*Dataset entries*.
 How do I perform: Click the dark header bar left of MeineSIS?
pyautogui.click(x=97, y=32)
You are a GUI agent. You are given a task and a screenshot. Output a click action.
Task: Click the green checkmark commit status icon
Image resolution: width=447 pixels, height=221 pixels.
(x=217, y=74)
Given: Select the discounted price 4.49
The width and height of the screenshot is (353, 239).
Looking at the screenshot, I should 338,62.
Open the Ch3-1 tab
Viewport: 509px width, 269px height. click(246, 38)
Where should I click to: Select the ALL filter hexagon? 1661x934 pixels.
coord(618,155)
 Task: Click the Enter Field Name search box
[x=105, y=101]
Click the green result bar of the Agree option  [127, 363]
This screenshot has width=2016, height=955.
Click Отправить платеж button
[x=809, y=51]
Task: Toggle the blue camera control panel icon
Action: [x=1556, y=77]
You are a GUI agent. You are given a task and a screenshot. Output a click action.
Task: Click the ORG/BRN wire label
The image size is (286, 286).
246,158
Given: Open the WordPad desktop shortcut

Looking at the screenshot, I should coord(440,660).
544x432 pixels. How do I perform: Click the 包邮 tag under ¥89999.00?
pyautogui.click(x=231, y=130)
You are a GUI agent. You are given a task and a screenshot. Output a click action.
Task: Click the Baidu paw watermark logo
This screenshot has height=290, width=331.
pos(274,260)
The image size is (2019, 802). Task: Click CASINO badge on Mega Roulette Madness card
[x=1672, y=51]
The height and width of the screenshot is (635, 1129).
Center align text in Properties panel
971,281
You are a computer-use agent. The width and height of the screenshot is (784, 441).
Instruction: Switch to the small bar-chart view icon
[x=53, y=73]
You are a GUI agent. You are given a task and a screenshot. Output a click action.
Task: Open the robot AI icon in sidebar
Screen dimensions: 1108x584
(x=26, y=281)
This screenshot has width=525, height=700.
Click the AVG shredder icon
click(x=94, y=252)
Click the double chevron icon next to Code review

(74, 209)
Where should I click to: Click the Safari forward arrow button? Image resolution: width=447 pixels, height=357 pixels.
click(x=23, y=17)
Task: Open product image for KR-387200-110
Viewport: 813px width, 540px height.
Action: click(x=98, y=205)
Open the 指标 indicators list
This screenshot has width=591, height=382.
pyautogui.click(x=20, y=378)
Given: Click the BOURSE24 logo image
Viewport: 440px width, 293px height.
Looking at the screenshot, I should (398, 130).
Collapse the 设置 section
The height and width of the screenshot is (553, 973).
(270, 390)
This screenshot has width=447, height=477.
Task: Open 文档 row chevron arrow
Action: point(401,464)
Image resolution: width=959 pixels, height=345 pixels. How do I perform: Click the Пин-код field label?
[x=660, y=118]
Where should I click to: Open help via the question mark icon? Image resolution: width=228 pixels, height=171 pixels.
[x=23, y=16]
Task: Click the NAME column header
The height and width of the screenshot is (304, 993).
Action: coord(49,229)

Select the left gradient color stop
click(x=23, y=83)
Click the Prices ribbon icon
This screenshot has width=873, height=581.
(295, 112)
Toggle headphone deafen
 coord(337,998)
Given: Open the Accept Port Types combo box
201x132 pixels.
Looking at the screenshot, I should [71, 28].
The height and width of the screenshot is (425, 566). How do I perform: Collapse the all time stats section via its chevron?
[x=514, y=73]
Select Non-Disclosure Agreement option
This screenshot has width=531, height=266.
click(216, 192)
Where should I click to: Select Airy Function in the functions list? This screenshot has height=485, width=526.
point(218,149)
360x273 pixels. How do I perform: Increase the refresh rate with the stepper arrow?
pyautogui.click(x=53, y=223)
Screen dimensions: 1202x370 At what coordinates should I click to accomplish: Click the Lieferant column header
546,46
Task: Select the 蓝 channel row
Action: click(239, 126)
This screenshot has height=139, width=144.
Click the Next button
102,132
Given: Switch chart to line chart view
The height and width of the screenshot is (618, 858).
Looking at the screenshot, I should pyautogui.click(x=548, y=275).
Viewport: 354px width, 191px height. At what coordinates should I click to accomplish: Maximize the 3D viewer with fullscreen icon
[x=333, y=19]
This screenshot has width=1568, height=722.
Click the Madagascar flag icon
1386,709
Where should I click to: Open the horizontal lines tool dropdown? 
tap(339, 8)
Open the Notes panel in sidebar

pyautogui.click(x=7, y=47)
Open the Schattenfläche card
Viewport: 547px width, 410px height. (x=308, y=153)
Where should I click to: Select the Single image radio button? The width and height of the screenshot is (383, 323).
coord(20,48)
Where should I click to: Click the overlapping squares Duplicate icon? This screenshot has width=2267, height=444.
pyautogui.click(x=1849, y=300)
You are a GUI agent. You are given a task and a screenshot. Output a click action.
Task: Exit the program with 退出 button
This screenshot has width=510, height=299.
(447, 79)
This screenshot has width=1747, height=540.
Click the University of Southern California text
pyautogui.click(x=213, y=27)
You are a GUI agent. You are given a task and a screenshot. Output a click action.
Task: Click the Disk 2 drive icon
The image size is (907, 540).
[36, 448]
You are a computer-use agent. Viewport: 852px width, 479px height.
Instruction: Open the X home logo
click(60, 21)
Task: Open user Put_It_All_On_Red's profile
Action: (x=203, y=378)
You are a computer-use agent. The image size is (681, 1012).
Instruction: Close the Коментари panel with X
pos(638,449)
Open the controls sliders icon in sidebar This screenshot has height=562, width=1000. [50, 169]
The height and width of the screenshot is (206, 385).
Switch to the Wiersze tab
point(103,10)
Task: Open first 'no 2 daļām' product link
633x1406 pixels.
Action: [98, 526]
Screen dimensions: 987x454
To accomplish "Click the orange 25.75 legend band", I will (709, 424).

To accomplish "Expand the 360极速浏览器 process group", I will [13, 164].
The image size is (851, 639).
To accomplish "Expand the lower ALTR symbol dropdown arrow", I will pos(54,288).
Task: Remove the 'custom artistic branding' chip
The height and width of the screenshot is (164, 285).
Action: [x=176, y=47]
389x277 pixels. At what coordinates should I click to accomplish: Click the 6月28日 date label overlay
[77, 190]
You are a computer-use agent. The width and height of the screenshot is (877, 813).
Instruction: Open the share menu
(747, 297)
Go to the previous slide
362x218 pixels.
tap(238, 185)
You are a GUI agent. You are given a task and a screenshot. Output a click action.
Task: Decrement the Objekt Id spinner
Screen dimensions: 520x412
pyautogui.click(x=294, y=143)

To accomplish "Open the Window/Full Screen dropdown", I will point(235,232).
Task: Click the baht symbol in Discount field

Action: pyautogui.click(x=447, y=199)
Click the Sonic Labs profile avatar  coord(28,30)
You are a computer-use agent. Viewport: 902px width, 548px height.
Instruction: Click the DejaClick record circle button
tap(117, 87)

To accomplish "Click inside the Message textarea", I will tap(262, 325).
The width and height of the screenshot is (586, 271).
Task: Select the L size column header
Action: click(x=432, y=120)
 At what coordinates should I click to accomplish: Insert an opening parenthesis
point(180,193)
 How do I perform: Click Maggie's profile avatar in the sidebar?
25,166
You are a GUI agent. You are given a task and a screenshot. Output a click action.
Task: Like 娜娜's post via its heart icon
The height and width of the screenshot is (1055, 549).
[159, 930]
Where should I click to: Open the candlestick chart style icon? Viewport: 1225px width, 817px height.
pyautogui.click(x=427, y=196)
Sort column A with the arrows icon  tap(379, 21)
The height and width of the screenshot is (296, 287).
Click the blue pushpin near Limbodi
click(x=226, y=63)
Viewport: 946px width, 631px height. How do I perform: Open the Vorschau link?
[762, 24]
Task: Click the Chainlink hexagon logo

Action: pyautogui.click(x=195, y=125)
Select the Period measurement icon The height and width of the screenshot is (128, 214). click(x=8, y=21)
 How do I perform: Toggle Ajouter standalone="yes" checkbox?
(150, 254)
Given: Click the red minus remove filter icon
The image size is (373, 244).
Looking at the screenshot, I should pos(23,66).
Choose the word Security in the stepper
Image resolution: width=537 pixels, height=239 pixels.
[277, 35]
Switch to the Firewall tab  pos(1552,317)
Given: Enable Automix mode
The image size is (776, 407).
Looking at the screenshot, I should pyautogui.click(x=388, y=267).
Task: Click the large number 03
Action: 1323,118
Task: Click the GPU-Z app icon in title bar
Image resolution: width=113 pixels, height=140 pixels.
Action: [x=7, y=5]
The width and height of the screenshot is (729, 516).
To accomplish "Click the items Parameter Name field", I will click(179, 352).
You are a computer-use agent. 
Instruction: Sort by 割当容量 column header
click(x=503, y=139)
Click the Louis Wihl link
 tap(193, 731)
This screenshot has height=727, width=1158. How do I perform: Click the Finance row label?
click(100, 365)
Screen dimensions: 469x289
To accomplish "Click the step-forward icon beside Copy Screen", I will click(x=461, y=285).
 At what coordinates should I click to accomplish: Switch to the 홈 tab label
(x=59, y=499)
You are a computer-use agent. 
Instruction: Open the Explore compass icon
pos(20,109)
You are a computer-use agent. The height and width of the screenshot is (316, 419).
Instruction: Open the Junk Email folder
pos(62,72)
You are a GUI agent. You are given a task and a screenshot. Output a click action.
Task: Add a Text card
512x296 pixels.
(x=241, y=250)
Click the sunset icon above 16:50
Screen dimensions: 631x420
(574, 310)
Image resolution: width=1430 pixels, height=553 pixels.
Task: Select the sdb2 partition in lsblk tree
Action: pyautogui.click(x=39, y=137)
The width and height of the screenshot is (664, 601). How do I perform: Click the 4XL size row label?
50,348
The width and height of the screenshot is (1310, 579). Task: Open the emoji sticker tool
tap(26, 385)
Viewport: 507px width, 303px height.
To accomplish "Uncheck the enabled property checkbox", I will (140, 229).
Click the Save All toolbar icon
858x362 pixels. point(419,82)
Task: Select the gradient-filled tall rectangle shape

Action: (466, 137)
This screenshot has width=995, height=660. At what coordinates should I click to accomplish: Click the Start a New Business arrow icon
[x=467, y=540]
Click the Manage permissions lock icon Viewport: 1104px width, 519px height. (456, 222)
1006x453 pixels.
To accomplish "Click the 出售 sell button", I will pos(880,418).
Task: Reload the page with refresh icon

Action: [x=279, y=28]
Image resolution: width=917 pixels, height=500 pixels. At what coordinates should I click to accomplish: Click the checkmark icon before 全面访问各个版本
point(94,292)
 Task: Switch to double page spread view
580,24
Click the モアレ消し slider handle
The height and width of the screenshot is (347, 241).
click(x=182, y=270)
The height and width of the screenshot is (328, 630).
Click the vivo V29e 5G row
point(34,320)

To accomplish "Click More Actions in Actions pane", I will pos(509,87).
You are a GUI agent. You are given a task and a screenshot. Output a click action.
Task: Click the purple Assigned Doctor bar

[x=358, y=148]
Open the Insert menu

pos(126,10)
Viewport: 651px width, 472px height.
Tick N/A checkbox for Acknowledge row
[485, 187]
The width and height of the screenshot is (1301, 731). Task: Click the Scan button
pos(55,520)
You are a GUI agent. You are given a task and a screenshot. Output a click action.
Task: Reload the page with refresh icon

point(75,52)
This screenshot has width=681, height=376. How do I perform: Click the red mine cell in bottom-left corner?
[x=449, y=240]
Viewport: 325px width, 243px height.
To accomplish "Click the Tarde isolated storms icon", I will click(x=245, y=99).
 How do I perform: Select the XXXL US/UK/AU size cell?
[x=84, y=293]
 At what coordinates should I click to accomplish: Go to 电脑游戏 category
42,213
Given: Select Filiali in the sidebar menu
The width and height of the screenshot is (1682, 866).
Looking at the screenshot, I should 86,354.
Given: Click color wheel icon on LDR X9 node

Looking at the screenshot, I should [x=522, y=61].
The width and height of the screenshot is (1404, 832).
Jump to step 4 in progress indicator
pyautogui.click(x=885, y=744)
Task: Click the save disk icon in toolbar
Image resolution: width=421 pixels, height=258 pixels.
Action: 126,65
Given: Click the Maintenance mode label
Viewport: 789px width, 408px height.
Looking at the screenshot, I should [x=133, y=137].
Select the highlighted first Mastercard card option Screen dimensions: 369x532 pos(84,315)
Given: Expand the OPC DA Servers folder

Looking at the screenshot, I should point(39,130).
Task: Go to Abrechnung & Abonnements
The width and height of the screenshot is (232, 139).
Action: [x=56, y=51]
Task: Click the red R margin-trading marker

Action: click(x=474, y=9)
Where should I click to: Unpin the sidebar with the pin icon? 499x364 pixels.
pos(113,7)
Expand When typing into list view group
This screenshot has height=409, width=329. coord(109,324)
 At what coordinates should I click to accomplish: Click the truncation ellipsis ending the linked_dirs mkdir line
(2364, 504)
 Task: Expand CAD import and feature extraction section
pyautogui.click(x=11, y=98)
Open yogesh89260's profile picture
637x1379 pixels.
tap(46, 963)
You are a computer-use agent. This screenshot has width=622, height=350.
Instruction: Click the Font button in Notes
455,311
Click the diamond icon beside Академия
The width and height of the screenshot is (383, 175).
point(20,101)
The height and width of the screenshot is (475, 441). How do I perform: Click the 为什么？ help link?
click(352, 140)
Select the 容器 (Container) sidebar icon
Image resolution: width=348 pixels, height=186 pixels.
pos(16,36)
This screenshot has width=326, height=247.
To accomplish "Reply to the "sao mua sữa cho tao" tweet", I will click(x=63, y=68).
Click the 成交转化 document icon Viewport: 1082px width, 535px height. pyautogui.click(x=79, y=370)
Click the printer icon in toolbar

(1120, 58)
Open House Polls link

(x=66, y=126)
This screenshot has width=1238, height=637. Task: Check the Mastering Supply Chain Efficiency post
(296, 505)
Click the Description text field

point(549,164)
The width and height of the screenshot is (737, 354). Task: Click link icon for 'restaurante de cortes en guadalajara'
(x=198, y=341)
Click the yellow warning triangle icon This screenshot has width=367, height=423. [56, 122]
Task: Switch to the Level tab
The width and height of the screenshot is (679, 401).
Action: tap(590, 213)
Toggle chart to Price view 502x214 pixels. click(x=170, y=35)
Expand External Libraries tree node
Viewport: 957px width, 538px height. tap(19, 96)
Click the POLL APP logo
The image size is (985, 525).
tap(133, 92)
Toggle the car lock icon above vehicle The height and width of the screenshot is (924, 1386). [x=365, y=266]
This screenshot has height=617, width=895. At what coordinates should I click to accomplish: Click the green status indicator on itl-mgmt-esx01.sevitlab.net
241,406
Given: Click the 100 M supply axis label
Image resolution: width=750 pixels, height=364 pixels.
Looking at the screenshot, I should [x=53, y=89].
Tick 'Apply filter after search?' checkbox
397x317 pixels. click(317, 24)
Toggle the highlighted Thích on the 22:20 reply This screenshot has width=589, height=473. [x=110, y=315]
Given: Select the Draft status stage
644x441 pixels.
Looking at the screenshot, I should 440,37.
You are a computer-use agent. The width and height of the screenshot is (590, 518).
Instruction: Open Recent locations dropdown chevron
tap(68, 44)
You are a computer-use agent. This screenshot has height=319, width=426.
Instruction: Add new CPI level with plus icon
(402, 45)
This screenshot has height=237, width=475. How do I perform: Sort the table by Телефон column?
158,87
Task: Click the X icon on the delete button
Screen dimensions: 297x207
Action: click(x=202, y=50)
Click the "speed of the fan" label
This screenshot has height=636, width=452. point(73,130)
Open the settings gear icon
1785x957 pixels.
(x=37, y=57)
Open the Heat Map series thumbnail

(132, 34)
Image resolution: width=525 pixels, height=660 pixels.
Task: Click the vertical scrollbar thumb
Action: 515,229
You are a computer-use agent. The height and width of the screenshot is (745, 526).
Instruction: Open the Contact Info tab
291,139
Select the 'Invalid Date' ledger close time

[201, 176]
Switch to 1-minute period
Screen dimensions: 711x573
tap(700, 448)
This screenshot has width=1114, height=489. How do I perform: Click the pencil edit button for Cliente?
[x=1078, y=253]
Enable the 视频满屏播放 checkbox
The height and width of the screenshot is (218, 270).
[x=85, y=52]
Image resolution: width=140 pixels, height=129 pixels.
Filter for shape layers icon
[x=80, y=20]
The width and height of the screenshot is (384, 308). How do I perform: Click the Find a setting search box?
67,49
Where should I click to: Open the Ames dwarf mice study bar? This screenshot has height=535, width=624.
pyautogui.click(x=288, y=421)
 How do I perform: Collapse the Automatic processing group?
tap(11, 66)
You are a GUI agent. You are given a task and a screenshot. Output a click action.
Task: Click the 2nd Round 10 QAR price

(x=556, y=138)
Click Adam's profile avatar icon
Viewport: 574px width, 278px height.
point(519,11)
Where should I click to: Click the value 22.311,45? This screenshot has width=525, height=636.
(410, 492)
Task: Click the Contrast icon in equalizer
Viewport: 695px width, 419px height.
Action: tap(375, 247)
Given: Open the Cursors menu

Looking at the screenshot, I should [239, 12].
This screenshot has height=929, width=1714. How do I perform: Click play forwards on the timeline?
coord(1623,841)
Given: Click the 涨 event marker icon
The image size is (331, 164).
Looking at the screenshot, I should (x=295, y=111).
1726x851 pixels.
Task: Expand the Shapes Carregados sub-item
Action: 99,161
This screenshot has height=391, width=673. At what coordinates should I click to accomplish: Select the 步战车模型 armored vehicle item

*REQUIREMENT*. Would you please repeat exactly the lines above, starting at the line with "Image resolution: width=917" and stopping at the line with "Given: Click the Maintenance mode label", both included?

*WORKED SOLUTION*.
Image resolution: width=917 pixels, height=500 pixels. At what coordinates should I click to accomplish: Click the checkmark icon before 全面访问各个版本
point(94,292)
 Task: Switch to double page spread view
580,24
Click the モアレ消し slider handle
The height and width of the screenshot is (347, 241).
click(x=182, y=270)
The height and width of the screenshot is (328, 630).
Click the vivo V29e 5G row
point(34,320)

To accomplish "Click More Actions in Actions pane", I will pos(509,87).
You are a GUI agent. You are given a task and a screenshot. Output a click action.
Task: Click the purple Assigned Doctor bar

[x=358, y=148]
Open the Insert menu

pos(126,10)
Viewport: 651px width, 472px height.
Tick N/A checkbox for Acknowledge row
[485, 187]
The width and height of the screenshot is (1301, 731). Task: Click the Scan button
pos(55,520)
You are a GUI agent. You are given a task and a screenshot. Output a click action.
Task: Reload the page with refresh icon

point(75,52)
This screenshot has width=681, height=376. How do I perform: Click the red mine cell in bottom-left corner?
[x=449, y=240]
Viewport: 325px width, 243px height.
To accomplish "Click the Tarde isolated storms icon", I will click(x=245, y=99).
 How do I perform: Select the XXXL US/UK/AU size cell?
[x=84, y=293]
 At what coordinates should I click to accomplish: Go to 电脑游戏 category
42,213
Given: Select Filiali in the sidebar menu
The width and height of the screenshot is (1682, 866).
Looking at the screenshot, I should 86,354.
Given: Click color wheel icon on LDR X9 node

Looking at the screenshot, I should [x=522, y=61].
The width and height of the screenshot is (1404, 832).
Jump to step 4 in progress indicator
pyautogui.click(x=885, y=744)
Task: Click the save disk icon in toolbar
Image resolution: width=421 pixels, height=258 pixels.
Action: 126,65
Given: Click the Maintenance mode label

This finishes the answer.